▶ _What you will do_: Below are some records. Pull every line that contains the word "target".

Recorded data:
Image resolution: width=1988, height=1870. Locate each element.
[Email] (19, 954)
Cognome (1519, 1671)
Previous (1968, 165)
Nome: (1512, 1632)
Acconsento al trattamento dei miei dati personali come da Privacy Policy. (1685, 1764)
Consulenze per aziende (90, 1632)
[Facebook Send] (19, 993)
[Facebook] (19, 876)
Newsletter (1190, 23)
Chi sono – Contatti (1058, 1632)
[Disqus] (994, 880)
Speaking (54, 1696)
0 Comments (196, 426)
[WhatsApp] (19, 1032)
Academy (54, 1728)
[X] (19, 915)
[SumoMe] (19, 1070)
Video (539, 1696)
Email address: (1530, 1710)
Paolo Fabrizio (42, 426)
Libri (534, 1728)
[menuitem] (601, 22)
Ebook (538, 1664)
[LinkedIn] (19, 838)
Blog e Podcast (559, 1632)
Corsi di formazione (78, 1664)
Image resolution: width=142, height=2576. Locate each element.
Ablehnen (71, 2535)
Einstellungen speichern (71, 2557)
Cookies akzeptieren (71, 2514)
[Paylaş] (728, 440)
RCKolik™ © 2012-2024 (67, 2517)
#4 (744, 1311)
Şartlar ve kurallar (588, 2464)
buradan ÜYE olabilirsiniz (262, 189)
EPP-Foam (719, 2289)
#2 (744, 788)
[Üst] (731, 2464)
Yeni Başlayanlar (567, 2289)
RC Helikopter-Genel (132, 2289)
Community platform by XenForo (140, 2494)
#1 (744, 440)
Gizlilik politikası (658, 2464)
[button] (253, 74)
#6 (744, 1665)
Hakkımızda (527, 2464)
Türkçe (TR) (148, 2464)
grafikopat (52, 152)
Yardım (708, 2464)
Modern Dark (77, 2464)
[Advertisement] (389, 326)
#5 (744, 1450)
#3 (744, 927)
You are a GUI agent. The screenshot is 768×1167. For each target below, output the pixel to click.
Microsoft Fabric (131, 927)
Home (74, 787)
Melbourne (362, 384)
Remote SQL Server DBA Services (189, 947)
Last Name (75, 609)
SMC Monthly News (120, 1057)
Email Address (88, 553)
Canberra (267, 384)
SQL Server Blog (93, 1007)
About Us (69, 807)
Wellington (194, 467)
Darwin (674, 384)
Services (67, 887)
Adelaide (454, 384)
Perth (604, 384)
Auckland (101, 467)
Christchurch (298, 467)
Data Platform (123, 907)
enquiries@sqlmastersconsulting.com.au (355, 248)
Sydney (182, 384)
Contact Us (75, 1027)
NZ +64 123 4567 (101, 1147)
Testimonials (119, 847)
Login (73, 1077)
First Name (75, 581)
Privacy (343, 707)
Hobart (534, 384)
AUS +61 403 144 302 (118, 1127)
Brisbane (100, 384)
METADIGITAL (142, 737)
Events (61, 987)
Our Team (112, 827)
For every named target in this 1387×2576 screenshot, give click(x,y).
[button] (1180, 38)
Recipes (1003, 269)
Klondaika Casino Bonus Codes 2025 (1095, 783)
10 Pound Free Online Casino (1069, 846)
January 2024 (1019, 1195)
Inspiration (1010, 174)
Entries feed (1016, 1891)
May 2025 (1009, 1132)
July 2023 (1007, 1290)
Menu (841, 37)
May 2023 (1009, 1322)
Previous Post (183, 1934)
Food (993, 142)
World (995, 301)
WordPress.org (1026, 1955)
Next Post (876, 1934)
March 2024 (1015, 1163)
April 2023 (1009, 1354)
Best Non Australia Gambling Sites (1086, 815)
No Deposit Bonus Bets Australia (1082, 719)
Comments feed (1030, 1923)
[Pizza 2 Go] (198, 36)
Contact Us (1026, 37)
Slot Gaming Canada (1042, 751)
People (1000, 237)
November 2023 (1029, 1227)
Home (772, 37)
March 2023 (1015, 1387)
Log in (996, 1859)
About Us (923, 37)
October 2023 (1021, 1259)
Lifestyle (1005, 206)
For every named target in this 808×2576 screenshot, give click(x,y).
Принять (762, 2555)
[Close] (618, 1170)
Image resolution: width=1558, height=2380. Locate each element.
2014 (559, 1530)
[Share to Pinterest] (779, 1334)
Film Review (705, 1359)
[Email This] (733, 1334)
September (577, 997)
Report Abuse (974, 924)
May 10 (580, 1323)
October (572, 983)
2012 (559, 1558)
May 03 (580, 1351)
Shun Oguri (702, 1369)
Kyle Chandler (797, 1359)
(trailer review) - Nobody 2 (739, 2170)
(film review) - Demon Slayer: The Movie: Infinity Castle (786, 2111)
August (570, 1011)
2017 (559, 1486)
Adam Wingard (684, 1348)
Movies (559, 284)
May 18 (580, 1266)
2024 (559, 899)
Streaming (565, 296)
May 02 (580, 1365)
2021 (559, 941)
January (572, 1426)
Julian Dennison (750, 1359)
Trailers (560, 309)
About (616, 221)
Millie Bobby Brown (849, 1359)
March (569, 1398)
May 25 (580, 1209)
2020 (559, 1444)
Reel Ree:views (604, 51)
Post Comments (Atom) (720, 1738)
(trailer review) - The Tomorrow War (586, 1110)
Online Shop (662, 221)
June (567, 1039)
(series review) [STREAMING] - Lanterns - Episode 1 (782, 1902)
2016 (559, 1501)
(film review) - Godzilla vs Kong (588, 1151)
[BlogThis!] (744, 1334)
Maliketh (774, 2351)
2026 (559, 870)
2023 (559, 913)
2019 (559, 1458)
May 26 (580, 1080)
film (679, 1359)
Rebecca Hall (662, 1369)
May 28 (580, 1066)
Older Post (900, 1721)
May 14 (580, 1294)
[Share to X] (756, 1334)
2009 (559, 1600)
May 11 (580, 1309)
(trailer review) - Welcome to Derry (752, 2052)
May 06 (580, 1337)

▶ _Task output_:
You are a GUI agent. The screenshot is 768×1167. For each target below, output the pixel to click.
For every named target in this 1387×2576 screenshot, give click(x,y).
For every named target in this 808×2576 screenshot, give click(x,y).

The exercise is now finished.